● What to work on: Without skipping or changing anything, print all the entries.

Data shown below:

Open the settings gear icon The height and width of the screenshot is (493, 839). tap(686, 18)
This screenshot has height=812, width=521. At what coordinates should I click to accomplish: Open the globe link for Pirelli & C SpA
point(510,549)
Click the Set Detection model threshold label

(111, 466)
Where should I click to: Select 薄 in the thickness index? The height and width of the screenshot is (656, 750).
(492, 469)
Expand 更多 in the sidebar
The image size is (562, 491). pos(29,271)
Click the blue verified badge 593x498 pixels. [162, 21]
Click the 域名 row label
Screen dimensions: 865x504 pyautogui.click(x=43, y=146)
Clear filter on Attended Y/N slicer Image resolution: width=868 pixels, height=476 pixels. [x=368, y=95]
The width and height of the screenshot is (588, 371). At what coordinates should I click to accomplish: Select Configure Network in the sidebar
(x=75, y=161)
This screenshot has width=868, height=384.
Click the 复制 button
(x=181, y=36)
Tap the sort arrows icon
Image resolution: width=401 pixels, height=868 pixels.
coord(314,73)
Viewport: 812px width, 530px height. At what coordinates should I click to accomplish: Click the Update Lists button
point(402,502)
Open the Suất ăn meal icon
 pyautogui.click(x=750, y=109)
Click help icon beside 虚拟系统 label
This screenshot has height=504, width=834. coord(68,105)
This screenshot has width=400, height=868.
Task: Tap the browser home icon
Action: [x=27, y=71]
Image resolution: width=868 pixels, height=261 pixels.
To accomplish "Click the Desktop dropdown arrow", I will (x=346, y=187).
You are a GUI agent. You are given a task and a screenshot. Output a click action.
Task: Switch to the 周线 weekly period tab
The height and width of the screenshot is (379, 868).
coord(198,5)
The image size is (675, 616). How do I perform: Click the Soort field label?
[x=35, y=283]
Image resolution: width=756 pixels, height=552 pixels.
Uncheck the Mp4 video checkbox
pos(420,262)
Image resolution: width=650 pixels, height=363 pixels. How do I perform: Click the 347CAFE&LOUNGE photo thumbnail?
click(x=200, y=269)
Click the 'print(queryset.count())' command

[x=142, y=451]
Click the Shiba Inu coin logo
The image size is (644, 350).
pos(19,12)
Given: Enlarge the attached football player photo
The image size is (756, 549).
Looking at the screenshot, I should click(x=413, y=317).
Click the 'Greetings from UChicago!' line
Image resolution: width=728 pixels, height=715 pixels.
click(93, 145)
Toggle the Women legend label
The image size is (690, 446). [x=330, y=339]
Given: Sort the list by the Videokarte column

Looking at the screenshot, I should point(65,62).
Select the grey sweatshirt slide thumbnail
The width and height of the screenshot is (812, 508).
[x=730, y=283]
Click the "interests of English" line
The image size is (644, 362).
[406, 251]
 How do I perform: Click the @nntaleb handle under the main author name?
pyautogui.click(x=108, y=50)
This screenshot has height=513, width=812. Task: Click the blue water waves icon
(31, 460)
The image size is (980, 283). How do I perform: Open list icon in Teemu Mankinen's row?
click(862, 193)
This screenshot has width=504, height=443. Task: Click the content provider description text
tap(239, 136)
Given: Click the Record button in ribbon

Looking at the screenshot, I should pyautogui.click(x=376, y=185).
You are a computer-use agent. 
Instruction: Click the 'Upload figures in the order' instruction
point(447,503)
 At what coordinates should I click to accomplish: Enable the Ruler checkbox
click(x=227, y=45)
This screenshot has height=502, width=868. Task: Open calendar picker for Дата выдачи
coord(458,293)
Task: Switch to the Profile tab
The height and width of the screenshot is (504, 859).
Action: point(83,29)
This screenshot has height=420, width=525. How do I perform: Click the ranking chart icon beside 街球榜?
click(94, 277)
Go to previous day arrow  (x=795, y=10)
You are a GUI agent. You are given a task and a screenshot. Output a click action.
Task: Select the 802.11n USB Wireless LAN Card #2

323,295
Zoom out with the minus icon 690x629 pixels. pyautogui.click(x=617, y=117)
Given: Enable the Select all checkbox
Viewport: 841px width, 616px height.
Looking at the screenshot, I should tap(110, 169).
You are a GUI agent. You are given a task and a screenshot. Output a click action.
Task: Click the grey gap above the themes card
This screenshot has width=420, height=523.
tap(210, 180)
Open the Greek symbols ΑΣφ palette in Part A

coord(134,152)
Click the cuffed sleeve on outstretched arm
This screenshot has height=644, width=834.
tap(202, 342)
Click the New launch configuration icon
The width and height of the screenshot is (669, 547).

End of Data shown.

● Response box:
Open the settings gear icon The height and width of the screenshot is (493, 839). tap(686, 18)
This screenshot has height=812, width=521. At what coordinates should I click to accomplish: Open the globe link for Pirelli & C SpA
point(510,549)
Click the Set Detection model threshold label

(111, 466)
Where should I click to: Select 薄 in the thickness index? The height and width of the screenshot is (656, 750).
(492, 469)
Expand 更多 in the sidebar
The image size is (562, 491). pos(29,271)
Click the blue verified badge 593x498 pixels. [162, 21]
Click the 域名 row label
Screen dimensions: 865x504 pyautogui.click(x=43, y=146)
Clear filter on Attended Y/N slicer Image resolution: width=868 pixels, height=476 pixels. [x=368, y=95]
The width and height of the screenshot is (588, 371). At what coordinates should I click to accomplish: Select Configure Network in the sidebar
(x=75, y=161)
This screenshot has width=868, height=384.
Click the 复制 button
(x=181, y=36)
Tap the sort arrows icon
Image resolution: width=401 pixels, height=868 pixels.
coord(314,73)
Viewport: 812px width, 530px height. At what coordinates should I click to accomplish: Click the Update Lists button
point(402,502)
Open the Suất ăn meal icon
 pyautogui.click(x=750, y=109)
Click help icon beside 虚拟系统 label
This screenshot has height=504, width=834. coord(68,105)
This screenshot has width=400, height=868.
Task: Tap the browser home icon
Action: [x=27, y=71]
Image resolution: width=868 pixels, height=261 pixels.
To accomplish "Click the Desktop dropdown arrow", I will (x=346, y=187).
You are a GUI agent. You are given a task and a screenshot. Output a click action.
Task: Switch to the 周线 weekly period tab
The height and width of the screenshot is (379, 868).
coord(198,5)
The image size is (675, 616). How do I perform: Click the Soort field label?
[x=35, y=283]
Image resolution: width=756 pixels, height=552 pixels.
Uncheck the Mp4 video checkbox
pos(420,262)
Image resolution: width=650 pixels, height=363 pixels. How do I perform: Click the 347CAFE&LOUNGE photo thumbnail?
click(x=200, y=269)
Click the 'print(queryset.count())' command

[x=142, y=451]
Click the Shiba Inu coin logo
The image size is (644, 350).
pos(19,12)
Given: Enlarge the attached football player photo
The image size is (756, 549).
Looking at the screenshot, I should click(x=413, y=317).
Click the 'Greetings from UChicago!' line
Image resolution: width=728 pixels, height=715 pixels.
click(93, 145)
Toggle the Women legend label
The image size is (690, 446). [x=330, y=339]
Given: Sort the list by the Videokarte column

Looking at the screenshot, I should point(65,62).
Select the grey sweatshirt slide thumbnail
The width and height of the screenshot is (812, 508).
[x=730, y=283]
Click the "interests of English" line
The image size is (644, 362).
[406, 251]
 How do I perform: Click the @nntaleb handle under the main author name?
pyautogui.click(x=108, y=50)
This screenshot has height=513, width=812. Task: Click the blue water waves icon
(31, 460)
The image size is (980, 283). How do I perform: Open list icon in Teemu Mankinen's row?
click(862, 193)
This screenshot has width=504, height=443. Task: Click the content provider description text
tap(239, 136)
Given: Click the Record button in ribbon

Looking at the screenshot, I should pyautogui.click(x=376, y=185).
You are a computer-use agent. 
Instruction: Click the 'Upload figures in the order' instruction
point(447,503)
 At what coordinates should I click to accomplish: Enable the Ruler checkbox
click(x=227, y=45)
This screenshot has height=502, width=868. Task: Open calendar picker for Дата выдачи
coord(458,293)
Task: Switch to the Profile tab
The height and width of the screenshot is (504, 859).
Action: point(83,29)
This screenshot has height=420, width=525. How do I perform: Click the ranking chart icon beside 街球榜?
click(94, 277)
Go to previous day arrow  (x=795, y=10)
You are a GUI agent. You are given a task and a screenshot. Output a click action.
Task: Select the 802.11n USB Wireless LAN Card #2

323,295
Zoom out with the minus icon 690x629 pixels. pyautogui.click(x=617, y=117)
Given: Enable the Select all checkbox
Viewport: 841px width, 616px height.
Looking at the screenshot, I should tap(110, 169).
You are a GUI agent. You are given a task and a screenshot. Output a click action.
Task: Click the grey gap above the themes card
This screenshot has width=420, height=523.
tap(210, 180)
Open the Greek symbols ΑΣφ palette in Part A

coord(134,152)
Click the cuffed sleeve on outstretched arm
This screenshot has height=644, width=834.
tap(202, 342)
Click the New launch configuration icon
The width and height of the screenshot is (669, 547).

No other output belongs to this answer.